Summary - How to tell if a process is active
Mike Hoffman
mhoffman at infocenter.UUCP
Sat Jul 1 05:21:04 AEST 1989
in article <763 at ctisbv.UUCP>, pim at ctisbv.UUCP (Pim Zandbergen) says:
>
> But as our application is mainly turnkey based, I have seen more
> then once that checking the pid only is not enough. Our customers
> turn on the machine, and go right away into the application.
> At that time a resource is being claimed. Then there is a system crash,
> the system is rebooted, and the application is restarteds,
> AND IS RUNNING WITH THE EXACT SAME PID! Hence, when it finds
> the lockfile, it checks for its pid and finds out it exists,
> and fails to claim the resource. The second time the application
> is started it will continue without failure.

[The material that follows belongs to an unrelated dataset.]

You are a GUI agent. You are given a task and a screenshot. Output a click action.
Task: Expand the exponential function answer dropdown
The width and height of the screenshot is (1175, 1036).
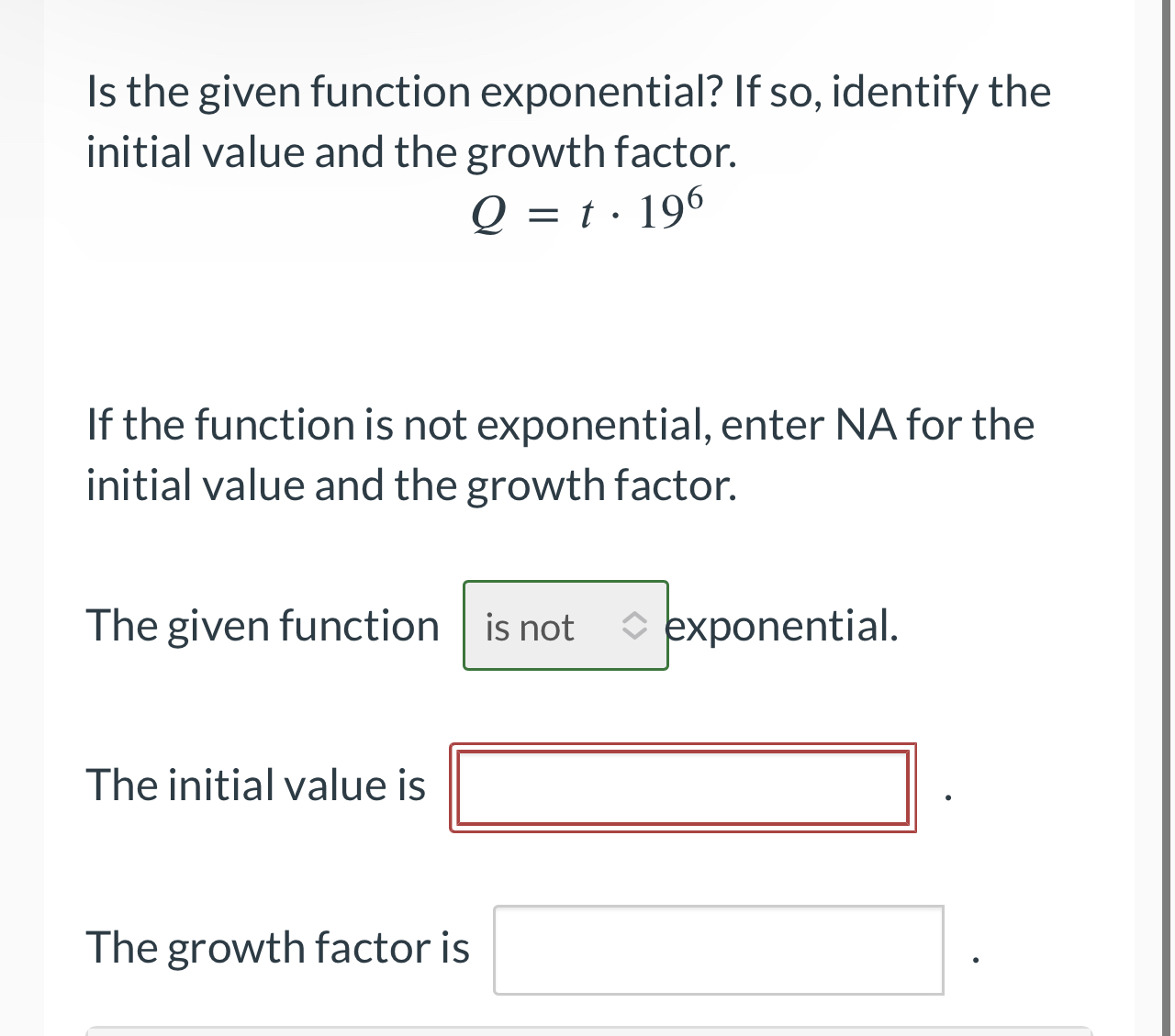(x=565, y=627)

This is essentially the same as my application, which provoked my
original question. The lockfiles I use, however, are monitored
by a daemon process, started by /etc/rc.local at boot time. The first
thing my daemon process does is "cleandir()" - remove all lockfiles
in the given directory.
After that, any processes that start up do so with a clean slate.
I a daemon won't suffice, how about a simple shellscript run from
/etc/rc.local that cleans up the directories before going multi-
user?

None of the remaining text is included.